2. We could use various approaches to understanding the Psalms. The first would consist in presenting their literary structure, their authors, their formation, the contexts in which they were composed. It would also be fruitful to read them in a way that emphasises their poetic character, which sometimes reaches the highest levels of lyrical insight and symbolic expression. It would be no less interesting to go over the Psalms and consider the various sentiments of the human heart expressed in them: joy, gratitude, thanksgiving, love, tenderness, enthusiasm, but also intense suffering, complaint, pleas for help and for justice, which sometimes lead to anger and imprecation. In the Psalms, the human being fully discovers himself.
Our reading will aim above all at bringing out the religious meaning of the Psalms, showing how they can be used in the prayer of Christ’s disciples, although they were written many centuries ago for Hebrew believers. In this task we will turn for help to the results of exegesis, but together we will learn from Tradition and will listen above all to the Fathers of the Church.
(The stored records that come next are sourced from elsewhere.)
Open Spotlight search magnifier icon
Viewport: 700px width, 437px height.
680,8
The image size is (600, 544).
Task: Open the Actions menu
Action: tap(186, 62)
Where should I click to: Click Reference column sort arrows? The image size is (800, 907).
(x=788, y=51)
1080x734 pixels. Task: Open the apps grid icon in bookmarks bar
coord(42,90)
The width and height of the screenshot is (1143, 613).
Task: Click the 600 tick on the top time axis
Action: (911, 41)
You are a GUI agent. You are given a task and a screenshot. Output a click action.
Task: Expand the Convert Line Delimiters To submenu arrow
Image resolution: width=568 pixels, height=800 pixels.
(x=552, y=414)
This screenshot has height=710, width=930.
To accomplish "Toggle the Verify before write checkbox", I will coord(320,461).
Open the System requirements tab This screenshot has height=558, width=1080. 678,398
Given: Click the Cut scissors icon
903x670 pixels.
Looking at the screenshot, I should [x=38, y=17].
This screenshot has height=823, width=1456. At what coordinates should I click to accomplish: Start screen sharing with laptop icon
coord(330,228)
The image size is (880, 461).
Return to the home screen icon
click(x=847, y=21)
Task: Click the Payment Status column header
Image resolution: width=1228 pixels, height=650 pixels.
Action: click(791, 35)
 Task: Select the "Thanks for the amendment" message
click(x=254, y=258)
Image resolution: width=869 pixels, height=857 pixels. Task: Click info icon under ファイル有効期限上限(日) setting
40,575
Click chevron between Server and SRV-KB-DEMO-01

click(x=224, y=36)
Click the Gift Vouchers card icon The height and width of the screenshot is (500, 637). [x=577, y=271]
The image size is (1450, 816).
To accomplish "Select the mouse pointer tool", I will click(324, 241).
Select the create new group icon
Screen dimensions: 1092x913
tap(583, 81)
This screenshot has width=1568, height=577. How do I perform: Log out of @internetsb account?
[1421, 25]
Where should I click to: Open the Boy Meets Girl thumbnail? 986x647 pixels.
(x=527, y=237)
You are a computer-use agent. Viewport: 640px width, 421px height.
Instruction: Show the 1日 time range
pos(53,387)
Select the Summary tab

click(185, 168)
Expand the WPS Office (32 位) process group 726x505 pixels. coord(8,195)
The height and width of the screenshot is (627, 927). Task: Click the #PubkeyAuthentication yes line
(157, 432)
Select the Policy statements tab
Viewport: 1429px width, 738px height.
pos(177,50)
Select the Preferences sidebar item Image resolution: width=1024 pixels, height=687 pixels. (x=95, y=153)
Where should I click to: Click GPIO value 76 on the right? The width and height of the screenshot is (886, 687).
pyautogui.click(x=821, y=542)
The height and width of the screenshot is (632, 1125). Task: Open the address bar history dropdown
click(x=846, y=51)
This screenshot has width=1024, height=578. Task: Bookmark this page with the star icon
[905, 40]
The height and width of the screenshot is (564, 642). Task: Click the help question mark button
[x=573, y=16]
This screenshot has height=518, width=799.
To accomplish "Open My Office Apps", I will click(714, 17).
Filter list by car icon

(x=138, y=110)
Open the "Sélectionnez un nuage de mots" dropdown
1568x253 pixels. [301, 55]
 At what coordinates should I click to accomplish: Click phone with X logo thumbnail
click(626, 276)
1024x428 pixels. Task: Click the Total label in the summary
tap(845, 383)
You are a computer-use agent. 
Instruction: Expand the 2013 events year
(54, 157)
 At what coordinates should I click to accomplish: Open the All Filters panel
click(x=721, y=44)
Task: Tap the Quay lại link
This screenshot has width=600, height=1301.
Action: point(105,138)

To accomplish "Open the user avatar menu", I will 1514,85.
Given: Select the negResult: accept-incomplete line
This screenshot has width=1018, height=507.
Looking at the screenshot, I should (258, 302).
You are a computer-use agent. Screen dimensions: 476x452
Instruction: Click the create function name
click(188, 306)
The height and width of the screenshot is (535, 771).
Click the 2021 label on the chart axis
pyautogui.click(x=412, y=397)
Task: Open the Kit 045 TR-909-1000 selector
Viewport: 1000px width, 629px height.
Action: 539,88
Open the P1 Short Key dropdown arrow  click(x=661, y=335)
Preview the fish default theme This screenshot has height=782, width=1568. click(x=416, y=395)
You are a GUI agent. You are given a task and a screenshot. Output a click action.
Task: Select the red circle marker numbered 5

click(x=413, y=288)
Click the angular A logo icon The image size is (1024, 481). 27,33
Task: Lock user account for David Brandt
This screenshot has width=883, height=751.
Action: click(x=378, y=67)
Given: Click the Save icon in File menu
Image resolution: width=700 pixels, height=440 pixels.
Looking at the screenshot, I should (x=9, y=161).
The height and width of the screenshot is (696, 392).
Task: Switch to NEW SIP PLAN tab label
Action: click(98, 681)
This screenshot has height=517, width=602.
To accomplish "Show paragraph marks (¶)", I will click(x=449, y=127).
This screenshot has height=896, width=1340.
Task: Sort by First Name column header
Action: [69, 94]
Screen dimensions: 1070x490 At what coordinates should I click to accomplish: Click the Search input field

3. The latter, in fact, were able with deep spiritual penetration to discern and identify the great “key” to understanding the Psalms as Christ himself, in the fullness of his mystery. The Fathers were firmly convinced that the Psalms speak of Christ. The risen Jesus, in fact, applied the Psalms to himself when he said to the disciples: “Everything written about me in the law of Moses and the prophets and the psalms must be fulfilled” (Lk 24: 44). The Fathers add that in the Psalms Christ is spoken to or it is even Christ who speaks. In saying this, they were thinking not only of the individual person of Christ, but of the Christus totus, the total Christ, composed of Christ the Head and his members.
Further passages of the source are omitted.